The phenomenon of colour may be approached scientifically by way of the physics of colour, a branch of optics; or via spectral analysis, using spectral light; or through colour chemistry, with colour pigments and paints. For anyone looking at colours, however, colour largely means emotion. Colour perception takes place in our heads, as a sensation within our minds: it is a tying-in of cognitive and physiological processes. Outside, in the real world that surrounds us, there are no colours: grey prevails, ranging from white light to black or zero luminosity. Those are the main starting-points of the present publication.
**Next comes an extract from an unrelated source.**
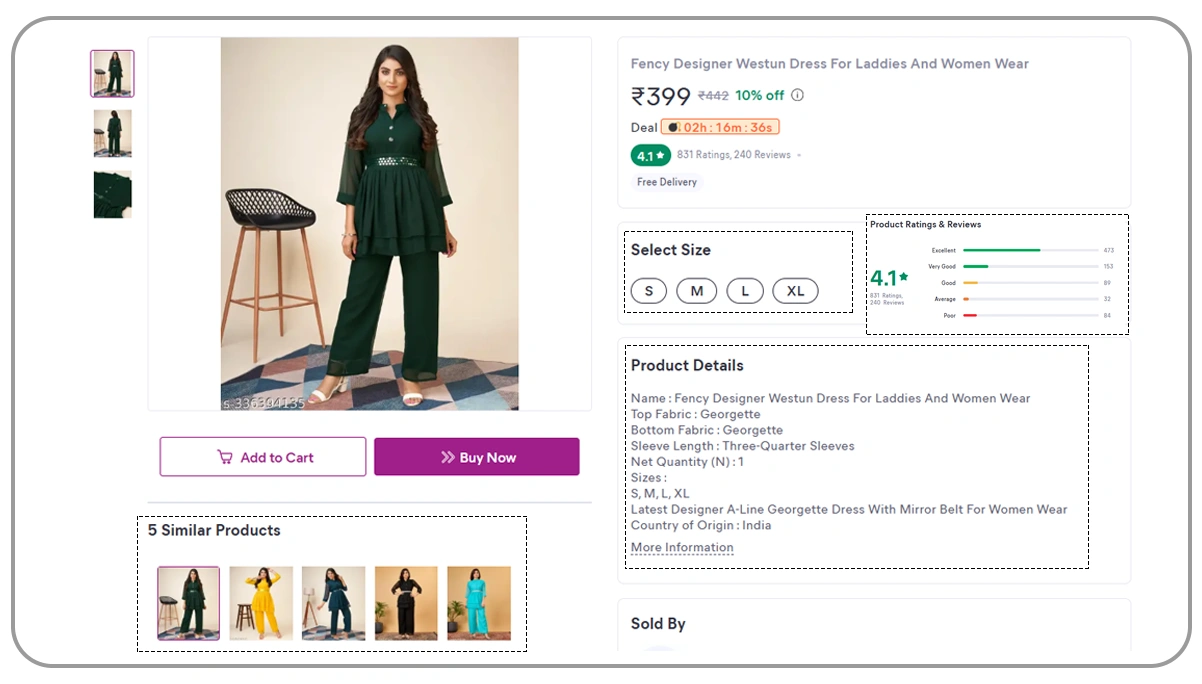
Task: Select size S
Action: point(648,290)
Gustav Zankl’s colour quant investigations are based on Sir Isaac Newton’s spectral analysis of about 1670 that identified seven colours including colour quantities, and first arranged colours in a colour circle. About a century and a half later, Arthur Schopenhauer determined the quantitative proportions of basic colours with the help of a spinning top and pigment paints. Newton and Schopenhauer are the founding fathers (as it were) of colour quants.
Zankl followed Maxwell’s system of spinning tops for his experiments, using discs coated with acrylic paint. He proves that colour circles are indeed feasible, but are wrong if the colour quant system is followed. The general opinion (to date) that a mixture of complementary colours results in neutral grey, could not be verified. Neutral grey can only be obtained by mixing three or more pigment paints. Colour quants, however, are proportional quantities of ‘cold’ and ‘warm’ colours in a relation of 3 : 2.
Insights from these investigations have informed Zankl’s Concrete Art: a selection of his own art objects can be found at the end of this publication.